= Beginning of Section =
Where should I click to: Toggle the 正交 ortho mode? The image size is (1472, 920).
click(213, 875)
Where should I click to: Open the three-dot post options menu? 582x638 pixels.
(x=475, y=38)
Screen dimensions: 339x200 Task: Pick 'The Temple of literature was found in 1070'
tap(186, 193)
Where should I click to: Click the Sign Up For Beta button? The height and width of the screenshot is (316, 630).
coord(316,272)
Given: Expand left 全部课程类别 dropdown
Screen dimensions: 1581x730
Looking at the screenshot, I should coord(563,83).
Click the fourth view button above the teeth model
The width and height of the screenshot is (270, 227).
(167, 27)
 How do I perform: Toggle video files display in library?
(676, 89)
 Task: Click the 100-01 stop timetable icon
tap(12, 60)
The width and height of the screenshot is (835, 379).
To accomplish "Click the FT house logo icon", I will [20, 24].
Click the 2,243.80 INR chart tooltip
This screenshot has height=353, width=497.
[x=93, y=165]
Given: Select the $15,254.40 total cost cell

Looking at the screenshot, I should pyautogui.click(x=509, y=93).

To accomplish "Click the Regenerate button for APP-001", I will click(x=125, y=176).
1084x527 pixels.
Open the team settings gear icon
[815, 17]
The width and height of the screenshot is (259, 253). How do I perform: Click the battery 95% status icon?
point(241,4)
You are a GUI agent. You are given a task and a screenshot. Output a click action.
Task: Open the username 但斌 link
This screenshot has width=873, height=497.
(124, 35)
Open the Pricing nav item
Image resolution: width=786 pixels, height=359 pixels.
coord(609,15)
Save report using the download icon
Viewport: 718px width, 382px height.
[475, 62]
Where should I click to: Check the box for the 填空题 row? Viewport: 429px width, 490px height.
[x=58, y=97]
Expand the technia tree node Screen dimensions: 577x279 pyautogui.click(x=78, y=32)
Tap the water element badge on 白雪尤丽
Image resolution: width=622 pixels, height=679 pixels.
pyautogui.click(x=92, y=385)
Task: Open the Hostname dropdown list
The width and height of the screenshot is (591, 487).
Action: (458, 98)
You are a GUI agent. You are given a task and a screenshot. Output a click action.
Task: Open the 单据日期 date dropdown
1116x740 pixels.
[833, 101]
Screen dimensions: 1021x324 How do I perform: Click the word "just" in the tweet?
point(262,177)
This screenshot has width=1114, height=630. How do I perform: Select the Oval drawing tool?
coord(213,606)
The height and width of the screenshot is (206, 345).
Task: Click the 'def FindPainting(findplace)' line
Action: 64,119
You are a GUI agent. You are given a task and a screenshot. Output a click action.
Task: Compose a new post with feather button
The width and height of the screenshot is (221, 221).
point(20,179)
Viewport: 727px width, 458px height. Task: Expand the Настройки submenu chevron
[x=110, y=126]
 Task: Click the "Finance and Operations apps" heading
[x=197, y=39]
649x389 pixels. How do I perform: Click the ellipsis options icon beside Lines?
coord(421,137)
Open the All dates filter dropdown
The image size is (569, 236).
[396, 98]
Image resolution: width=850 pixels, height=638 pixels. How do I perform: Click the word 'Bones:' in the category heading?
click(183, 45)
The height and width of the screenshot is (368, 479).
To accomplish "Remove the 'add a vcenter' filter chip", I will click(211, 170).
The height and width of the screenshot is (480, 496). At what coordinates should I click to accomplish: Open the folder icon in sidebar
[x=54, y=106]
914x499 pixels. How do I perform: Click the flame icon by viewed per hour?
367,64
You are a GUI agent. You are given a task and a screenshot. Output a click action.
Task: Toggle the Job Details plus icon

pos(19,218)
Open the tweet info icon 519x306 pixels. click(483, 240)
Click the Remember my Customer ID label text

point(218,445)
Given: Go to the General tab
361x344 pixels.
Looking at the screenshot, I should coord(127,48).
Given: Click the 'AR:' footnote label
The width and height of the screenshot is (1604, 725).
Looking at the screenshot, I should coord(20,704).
= End of Section =
WHAT YOU SHOULD DO | Please return only the lines above, starting at the line that has "Screen dimensions: 1581x730" and ending at the line that has "Open the Pricing nav item", keeping both and leaving each one unchanged.

REPLY |
Screen dimensions: 1581x730
Looking at the screenshot, I should coord(563,83).
Click the fourth view button above the teeth model
The width and height of the screenshot is (270, 227).
(167, 27)
 How do I perform: Toggle video files display in library?
(676, 89)
 Task: Click the 100-01 stop timetable icon
tap(12, 60)
The width and height of the screenshot is (835, 379).
To accomplish "Click the FT house logo icon", I will [20, 24].
Click the 2,243.80 INR chart tooltip
This screenshot has height=353, width=497.
[x=93, y=165]
Given: Select the $15,254.40 total cost cell

Looking at the screenshot, I should pyautogui.click(x=509, y=93).

To accomplish "Click the Regenerate button for APP-001", I will click(x=125, y=176).
1084x527 pixels.
Open the team settings gear icon
[815, 17]
The width and height of the screenshot is (259, 253). How do I perform: Click the battery 95% status icon?
point(241,4)
You are a GUI agent. You are given a task and a screenshot. Output a click action.
Task: Open the username 但斌 link
This screenshot has width=873, height=497.
(124, 35)
Open the Pricing nav item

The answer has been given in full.